Gunmen refer to Al Qaeda, ISIL
A Charlie Hebdo gunman told French TV that he was "sent and financed by Al Qaeda," while the supermarket gunman said he was "a member of the Islamic State" of Iraq and the Levant (ISIL).
The Vincennes area was swamped with police who shut down the city's ringroad as well as schools and shops in the area. Authorities ordered residents to stay indoors.
Ahead of the stand-off, police had already exchanged fire with the pair in a high-speed car chase.
One witness described coming face-to-face at the printer's with one of the suspects, dressed in black, wearing a bullet-proof vest and carrying what looked like a Kalashnikov.
The salesman told France Info radio that one of the brothers said: "'Leave, we don't kill civilians anyhow'."
One 60-year-old choked back tears as she said how elite forces burst into the shop where her daughter works and ordered them to take cover.
"My daughter told me: 'Don't be scared mummy, we're well protected. She was calm but me, I'm scared. I'm really scared," said the woman.
Prior to the standoff, the suspects had hijacked a car from a woman who said she recognised the brothers.
'Mass casualty attacks'
The spectacular attacks came as it emerged the brothers had been on a US terror watch list "for years".
And as fears spread in the wake of the attack, the head of Britain's domestic spy agency MI5 warned that Islamist militants were planning other "mass casualty attacks against the West" and that intelligence services may be powerless to stop them.

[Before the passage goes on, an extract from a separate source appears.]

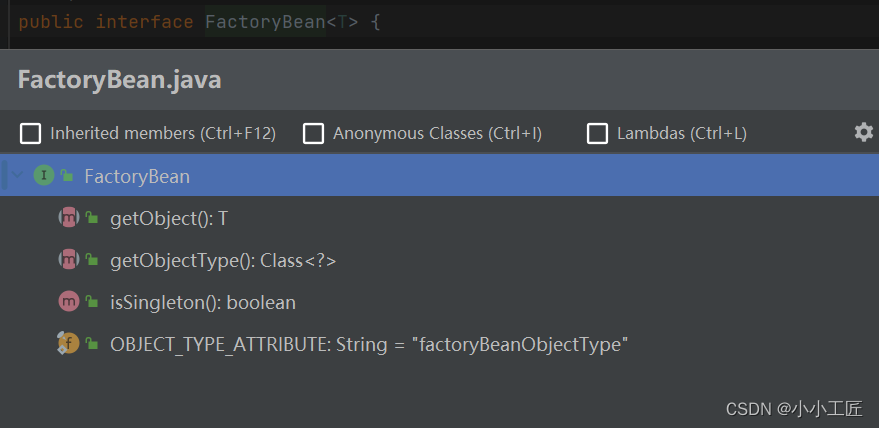
Task: Select the OBJECT_TYPE_ATTRIBUTE field entry
Action: (368, 344)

Wednesday's bloodbath at Charlie Hebdo, which had repeatedly lampooned the Prophet Mohammed, has sparked a global chorus of outrage, with impromptu and poignant rallies around the world in support of press freedom under the banner "jesuischarlie" (I am Charlie).
US President Barack Obama was the latest to sign a book of condolence in Washington with the message "Vive la France!" as thousands gathered in Paris on a day of national mourning Thursday, and the Eiffel Tower dimmed its lights to honour the dead.

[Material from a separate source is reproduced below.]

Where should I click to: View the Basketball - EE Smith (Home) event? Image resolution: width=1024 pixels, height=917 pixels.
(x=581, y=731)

And as a politically divided and crisis-hit France sought to pull together in the wake of the tragedy, the head of the country's Muslim community -- the largest in Europe -- urged imams to condemn terrorism at Friday prayers.
In a highly unusual step, Hollande met far-right leader Marine Le Pen at the Elysee Palace on Friday, as France geared up for a "Republican march" on Sunday expected to draw hundreds of thousands including British Prime Minister David Cameron and his Spanish counterpart Mariano Rajoy and Italy's Matteo Renzi.

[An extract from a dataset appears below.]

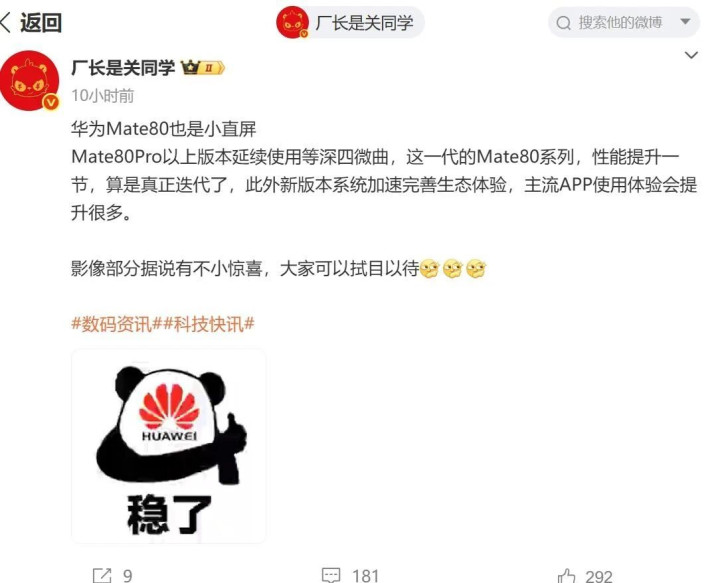The width and height of the screenshot is (720, 583).
Task: Open the header profile avatar of 厂长是关同学
Action: point(292,22)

Interior Minsiter Bernard Cazeneuve announced that a total of 88,000 security forces were mobilised across the country and that an international meeting on terrorism would take place in Paris on Sunday.
Nine people had already been detained as part of the operation, Cazeneuve said.
'Stupidity will not win'
Meanwhile, questions mounted as to how a pair well-known for jihadist views could have slipped through the net and attack Charlie Hebdo.
Cherif Kouachi, 32, was a known jihadist convicted in 2008 for involvement in a network sending fighters to Iraq.
Said, 34, has been "formally identified" as the main attacker in Wednesday's bloodbath.
A senior US administration official told AFP that one of the two brothers was believed to have trained with Al-Qaeda in Yemen, while another source said that the pair had been on a US terror watch list "for years".
The brothers were both flagged in a US database as terror suspects, and also on the no-fly list, meaning they were barred from flying into the United States, the officials said.
The ISIL's radio praised them as "heroes" and Somalia's Shebab militants, Al-Qaeda's main affiliate in Africa, hailed the massacre as a "heroic" act.
Refusing to be cowed, the controversial magazine plans a print run of one million copies instead of its usual 60,000, as journalists from all over the French media landscape piled in to help out the decimated staff.
"It's very hard. We are all suffering, with grief, with fear, but we will do it anyway because stupidity will not win," said columnist Patrick Pelloux.